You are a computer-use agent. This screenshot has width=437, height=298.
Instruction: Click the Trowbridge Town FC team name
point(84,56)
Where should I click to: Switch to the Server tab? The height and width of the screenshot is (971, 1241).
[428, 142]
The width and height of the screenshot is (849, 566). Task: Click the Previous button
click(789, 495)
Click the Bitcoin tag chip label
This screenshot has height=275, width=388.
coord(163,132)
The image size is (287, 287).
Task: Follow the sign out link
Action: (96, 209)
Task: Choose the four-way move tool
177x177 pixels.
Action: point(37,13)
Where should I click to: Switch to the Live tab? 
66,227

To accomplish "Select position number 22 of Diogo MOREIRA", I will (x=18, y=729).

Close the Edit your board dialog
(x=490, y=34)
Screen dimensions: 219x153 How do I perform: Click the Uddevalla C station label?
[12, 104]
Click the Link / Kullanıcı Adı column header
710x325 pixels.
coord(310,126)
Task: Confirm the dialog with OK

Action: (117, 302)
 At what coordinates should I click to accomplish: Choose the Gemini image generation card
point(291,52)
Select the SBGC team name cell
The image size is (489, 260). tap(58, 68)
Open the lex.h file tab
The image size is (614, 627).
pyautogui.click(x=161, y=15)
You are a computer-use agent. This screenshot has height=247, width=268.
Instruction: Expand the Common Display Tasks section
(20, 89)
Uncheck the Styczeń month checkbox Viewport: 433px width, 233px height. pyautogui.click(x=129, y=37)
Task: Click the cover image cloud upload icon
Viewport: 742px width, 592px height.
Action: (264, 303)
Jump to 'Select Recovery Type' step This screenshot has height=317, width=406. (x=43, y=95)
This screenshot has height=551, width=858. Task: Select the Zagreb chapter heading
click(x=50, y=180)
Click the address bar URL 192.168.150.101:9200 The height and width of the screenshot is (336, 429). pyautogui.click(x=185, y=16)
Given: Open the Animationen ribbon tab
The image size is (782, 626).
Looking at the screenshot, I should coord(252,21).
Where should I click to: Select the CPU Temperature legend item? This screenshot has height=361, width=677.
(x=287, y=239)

## Aim of the task
Exactly the lines from the one containing "Screen dimensions: 219x153" to the final line of the entries must be restated, and no others.

## Solved problem
Screen dimensions: 219x153 How do I perform: Click the Uddevalla C station label?
[12, 104]
Click the Link / Kullanıcı Adı column header
710x325 pixels.
coord(310,126)
Task: Confirm the dialog with OK

Action: (117, 302)
 At what coordinates should I click to accomplish: Choose the Gemini image generation card
point(291,52)
Select the SBGC team name cell
The image size is (489, 260). tap(58, 68)
Open the lex.h file tab
The image size is (614, 627).
pyautogui.click(x=161, y=15)
You are a computer-use agent. This screenshot has height=247, width=268.
Instruction: Expand the Common Display Tasks section
(20, 89)
Uncheck the Styczeń month checkbox Viewport: 433px width, 233px height. pyautogui.click(x=129, y=37)
Task: Click the cover image cloud upload icon
Viewport: 742px width, 592px height.
Action: (264, 303)
Jump to 'Select Recovery Type' step This screenshot has height=317, width=406. (x=43, y=95)
This screenshot has height=551, width=858. Task: Select the Zagreb chapter heading
click(x=50, y=180)
Click the address bar URL 192.168.150.101:9200 The height and width of the screenshot is (336, 429). pyautogui.click(x=185, y=16)
Given: Open the Animationen ribbon tab
The image size is (782, 626).
Looking at the screenshot, I should coord(252,21).
Where should I click to: Select the CPU Temperature legend item? This screenshot has height=361, width=677.
(x=287, y=239)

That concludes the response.